Reproduce only the lines of the material below that start at the line containing "Screen dimensions: 292x238" and stop at the line containing "Task: Star the Quarantine (No SFX) row". Keep both end lines.

+-------+

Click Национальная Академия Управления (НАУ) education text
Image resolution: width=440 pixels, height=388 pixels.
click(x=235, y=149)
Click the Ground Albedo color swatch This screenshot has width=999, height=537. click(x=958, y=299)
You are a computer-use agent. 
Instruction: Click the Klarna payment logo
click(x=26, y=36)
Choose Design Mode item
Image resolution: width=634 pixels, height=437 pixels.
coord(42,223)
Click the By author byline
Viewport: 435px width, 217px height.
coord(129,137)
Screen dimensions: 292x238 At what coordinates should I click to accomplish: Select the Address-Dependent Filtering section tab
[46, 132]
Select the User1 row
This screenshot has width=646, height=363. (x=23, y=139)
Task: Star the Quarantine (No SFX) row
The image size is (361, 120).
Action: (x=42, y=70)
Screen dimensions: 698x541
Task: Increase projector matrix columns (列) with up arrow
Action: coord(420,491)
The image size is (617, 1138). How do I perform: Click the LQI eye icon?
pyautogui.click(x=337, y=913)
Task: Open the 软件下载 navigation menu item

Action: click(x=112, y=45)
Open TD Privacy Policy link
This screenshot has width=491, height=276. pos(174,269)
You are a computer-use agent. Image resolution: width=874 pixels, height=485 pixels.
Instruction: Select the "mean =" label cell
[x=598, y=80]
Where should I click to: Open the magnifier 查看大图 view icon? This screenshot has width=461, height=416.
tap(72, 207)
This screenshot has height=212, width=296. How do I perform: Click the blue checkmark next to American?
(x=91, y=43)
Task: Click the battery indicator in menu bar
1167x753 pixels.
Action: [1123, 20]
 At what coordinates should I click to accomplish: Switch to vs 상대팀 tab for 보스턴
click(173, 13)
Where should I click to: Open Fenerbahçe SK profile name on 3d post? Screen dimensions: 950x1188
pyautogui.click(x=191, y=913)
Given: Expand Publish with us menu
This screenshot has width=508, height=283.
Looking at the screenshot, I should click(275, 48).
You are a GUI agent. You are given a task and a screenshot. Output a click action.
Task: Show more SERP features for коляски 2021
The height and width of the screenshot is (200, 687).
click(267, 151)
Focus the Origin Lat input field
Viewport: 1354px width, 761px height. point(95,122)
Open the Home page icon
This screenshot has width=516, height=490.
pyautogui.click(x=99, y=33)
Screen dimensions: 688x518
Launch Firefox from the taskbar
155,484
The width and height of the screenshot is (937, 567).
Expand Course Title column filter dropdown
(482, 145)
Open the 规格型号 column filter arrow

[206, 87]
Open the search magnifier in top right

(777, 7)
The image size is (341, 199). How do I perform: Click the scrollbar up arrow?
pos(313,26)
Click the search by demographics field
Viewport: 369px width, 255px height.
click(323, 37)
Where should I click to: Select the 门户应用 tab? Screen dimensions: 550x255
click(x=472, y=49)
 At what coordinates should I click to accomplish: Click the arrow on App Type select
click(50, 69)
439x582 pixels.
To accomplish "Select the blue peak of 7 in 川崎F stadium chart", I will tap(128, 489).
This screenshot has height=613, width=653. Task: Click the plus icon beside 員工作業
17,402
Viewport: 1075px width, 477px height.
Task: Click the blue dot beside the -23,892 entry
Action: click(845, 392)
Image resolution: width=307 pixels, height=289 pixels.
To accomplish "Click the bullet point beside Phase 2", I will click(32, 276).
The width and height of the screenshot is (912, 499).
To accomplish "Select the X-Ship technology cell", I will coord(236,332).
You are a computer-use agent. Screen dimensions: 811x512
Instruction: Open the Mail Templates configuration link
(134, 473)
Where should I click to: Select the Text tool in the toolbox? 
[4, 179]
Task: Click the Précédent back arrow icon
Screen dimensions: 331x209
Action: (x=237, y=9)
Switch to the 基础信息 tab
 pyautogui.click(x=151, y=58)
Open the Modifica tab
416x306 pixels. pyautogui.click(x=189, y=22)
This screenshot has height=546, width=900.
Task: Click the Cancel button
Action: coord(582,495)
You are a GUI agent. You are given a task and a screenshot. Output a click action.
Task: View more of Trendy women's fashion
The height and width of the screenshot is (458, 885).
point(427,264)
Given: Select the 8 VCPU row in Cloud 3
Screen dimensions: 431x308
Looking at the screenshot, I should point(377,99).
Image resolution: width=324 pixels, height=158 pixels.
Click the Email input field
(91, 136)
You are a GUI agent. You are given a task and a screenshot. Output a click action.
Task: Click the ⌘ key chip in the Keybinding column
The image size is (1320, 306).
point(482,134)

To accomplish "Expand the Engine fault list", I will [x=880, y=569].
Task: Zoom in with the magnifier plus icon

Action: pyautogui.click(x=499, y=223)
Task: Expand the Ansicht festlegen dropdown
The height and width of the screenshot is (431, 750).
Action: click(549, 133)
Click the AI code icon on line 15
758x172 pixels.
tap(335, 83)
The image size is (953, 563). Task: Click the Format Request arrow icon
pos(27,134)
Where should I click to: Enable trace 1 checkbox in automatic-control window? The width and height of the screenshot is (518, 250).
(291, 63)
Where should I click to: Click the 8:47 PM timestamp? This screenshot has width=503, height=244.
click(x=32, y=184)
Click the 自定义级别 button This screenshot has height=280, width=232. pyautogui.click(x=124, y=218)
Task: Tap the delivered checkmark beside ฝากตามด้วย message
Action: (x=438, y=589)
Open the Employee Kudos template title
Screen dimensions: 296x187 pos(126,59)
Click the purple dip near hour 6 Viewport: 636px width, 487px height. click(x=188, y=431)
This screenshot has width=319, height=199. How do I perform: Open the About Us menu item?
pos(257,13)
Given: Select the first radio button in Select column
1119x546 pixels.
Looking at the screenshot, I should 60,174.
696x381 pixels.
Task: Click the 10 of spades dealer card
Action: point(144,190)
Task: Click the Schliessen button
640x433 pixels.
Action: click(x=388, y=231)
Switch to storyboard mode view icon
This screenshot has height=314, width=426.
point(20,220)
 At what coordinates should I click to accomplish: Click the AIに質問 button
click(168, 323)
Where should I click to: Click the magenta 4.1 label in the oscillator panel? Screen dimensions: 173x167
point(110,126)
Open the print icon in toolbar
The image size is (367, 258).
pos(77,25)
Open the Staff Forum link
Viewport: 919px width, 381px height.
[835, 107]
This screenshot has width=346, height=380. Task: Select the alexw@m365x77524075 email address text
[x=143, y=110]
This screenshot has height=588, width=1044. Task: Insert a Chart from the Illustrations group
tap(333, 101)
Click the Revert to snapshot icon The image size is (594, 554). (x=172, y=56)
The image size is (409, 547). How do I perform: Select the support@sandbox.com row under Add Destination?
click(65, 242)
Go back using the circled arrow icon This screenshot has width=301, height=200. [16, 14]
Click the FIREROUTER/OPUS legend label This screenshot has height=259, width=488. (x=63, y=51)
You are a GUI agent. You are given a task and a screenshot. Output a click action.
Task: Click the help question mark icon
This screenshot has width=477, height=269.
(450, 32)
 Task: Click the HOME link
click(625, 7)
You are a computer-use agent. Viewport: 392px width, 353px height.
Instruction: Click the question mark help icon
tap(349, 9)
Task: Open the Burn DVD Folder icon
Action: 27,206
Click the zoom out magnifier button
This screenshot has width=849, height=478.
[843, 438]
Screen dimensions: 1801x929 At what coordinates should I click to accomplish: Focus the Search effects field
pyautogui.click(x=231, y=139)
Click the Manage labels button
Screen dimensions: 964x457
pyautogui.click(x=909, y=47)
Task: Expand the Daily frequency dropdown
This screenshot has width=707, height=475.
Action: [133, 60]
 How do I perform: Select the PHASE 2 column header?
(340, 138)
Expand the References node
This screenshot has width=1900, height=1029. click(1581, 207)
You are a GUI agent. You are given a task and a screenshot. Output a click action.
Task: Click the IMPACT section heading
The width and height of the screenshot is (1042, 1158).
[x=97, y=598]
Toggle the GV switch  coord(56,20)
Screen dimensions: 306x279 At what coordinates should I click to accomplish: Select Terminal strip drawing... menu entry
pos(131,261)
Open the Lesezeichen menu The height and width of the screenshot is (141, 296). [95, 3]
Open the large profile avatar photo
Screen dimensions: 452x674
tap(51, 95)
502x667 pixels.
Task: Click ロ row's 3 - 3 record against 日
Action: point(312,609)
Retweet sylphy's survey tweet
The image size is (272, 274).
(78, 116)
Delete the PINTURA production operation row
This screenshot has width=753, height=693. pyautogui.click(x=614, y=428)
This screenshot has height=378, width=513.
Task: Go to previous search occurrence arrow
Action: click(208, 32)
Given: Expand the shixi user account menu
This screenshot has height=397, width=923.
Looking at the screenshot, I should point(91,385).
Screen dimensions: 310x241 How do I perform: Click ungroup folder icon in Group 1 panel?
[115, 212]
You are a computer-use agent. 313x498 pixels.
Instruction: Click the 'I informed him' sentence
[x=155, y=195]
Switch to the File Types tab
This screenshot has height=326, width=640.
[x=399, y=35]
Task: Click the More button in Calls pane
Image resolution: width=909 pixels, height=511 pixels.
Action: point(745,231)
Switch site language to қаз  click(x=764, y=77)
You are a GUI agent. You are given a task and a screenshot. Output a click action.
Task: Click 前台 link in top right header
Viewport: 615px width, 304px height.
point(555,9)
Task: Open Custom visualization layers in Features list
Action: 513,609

+-------+

### [SOLUTION TO THIS TASK]
Screen dimensions: 292x238 At what coordinates should I click to accomplish: Select the Address-Dependent Filtering section tab
[46, 132]
Select the User1 row
This screenshot has width=646, height=363. (x=23, y=139)
Task: Star the Quarantine (No SFX) row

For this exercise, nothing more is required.